Amplificates from all other primer pairs are normalized by
comparison to the amplificate that is synthesized from the
reference primer. The amounts of amplificate synthesized from each
of these primer pairs are then compared relative to each other,
thus allowing for a relative quantification of the degree of
methylation within a selected region of the genome (370).
[0057] In a further embodiment of the method, the amount of
amplificate from each MSP primer pair is compared to the amount of
amplificate synthesized from the other MSP primers and to the
amount of amplificate synthesized from the reference primer. By
comparison to the amount of amplificate formed from the reference
primer, it is possible to normalize the levels of methylation at a
particular position to the level of non-methylation. The method
thereby allows one to both quantitatively assess the degree of
methylation at a specific position and establish the relative
levels of methylation at specific positions within a selected
region of the genome.
[0058] Embodiments of the invention described above may be adapted
according to various uses. In one embodiment, the method may be
used to analyze the degree of methylation at a specific CpG
dinucleotide position. Such use allows for analysis of
heterogeneous nucleic acid samples--i.e., samples containing both
nucleic acid molecules that are methylated and nucleic acid
molecules that are unmethylated at the position in question.

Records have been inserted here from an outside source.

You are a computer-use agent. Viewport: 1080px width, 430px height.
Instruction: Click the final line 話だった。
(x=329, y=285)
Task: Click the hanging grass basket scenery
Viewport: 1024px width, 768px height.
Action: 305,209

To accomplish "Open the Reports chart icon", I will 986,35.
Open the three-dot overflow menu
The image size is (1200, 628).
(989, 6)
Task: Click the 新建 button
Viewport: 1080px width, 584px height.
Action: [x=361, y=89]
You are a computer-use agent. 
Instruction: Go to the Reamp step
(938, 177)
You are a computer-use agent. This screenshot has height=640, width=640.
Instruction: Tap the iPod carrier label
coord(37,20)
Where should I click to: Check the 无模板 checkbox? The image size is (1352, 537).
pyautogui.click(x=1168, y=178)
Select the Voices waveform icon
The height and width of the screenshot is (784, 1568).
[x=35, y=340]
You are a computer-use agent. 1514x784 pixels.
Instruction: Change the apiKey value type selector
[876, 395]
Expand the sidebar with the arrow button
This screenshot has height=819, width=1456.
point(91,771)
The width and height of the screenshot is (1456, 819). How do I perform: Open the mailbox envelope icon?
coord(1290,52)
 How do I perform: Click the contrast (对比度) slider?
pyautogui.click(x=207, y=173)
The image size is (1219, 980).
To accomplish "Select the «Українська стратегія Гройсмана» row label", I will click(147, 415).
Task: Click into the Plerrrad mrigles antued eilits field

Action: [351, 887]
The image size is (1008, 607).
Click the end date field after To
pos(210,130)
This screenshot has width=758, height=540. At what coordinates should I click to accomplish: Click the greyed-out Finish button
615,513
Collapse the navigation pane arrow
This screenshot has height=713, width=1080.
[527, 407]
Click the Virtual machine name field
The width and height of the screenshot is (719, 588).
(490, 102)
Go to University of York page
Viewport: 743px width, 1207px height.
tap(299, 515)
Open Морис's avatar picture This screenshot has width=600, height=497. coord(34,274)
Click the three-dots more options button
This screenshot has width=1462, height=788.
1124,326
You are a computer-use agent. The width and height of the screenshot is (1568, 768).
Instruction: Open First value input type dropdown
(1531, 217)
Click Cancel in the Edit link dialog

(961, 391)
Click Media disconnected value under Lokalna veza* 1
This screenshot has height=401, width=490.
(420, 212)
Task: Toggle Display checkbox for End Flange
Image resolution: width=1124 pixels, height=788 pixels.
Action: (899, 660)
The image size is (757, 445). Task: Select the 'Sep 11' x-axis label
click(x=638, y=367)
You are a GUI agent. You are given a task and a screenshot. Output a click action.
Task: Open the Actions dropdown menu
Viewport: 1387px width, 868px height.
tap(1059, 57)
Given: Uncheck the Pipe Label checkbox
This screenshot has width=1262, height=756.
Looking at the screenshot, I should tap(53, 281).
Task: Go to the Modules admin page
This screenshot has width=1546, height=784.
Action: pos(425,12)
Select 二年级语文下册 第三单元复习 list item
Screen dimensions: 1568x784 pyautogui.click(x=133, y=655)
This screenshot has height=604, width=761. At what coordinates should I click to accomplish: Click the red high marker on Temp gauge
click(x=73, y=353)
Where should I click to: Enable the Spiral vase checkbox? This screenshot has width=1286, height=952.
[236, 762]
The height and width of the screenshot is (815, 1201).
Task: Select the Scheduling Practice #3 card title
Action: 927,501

Clinical samples of solid tumors, such as breast tumors, often
consist of multiple tissue types (i.e., tumor and surrounding
tissues). The amplification reaction is carried out using two
primer pairs per CpG dinucleotide position (as per a standard MSP
reaction). One primer pair is specific for the methylated version
of the CG dinucleotide and therefore contains a CG at the position
in question, and the other primer pair is specific for the
unmethylated version of the CG position in question and therefore
contains a TG dinucleotide at the position in question.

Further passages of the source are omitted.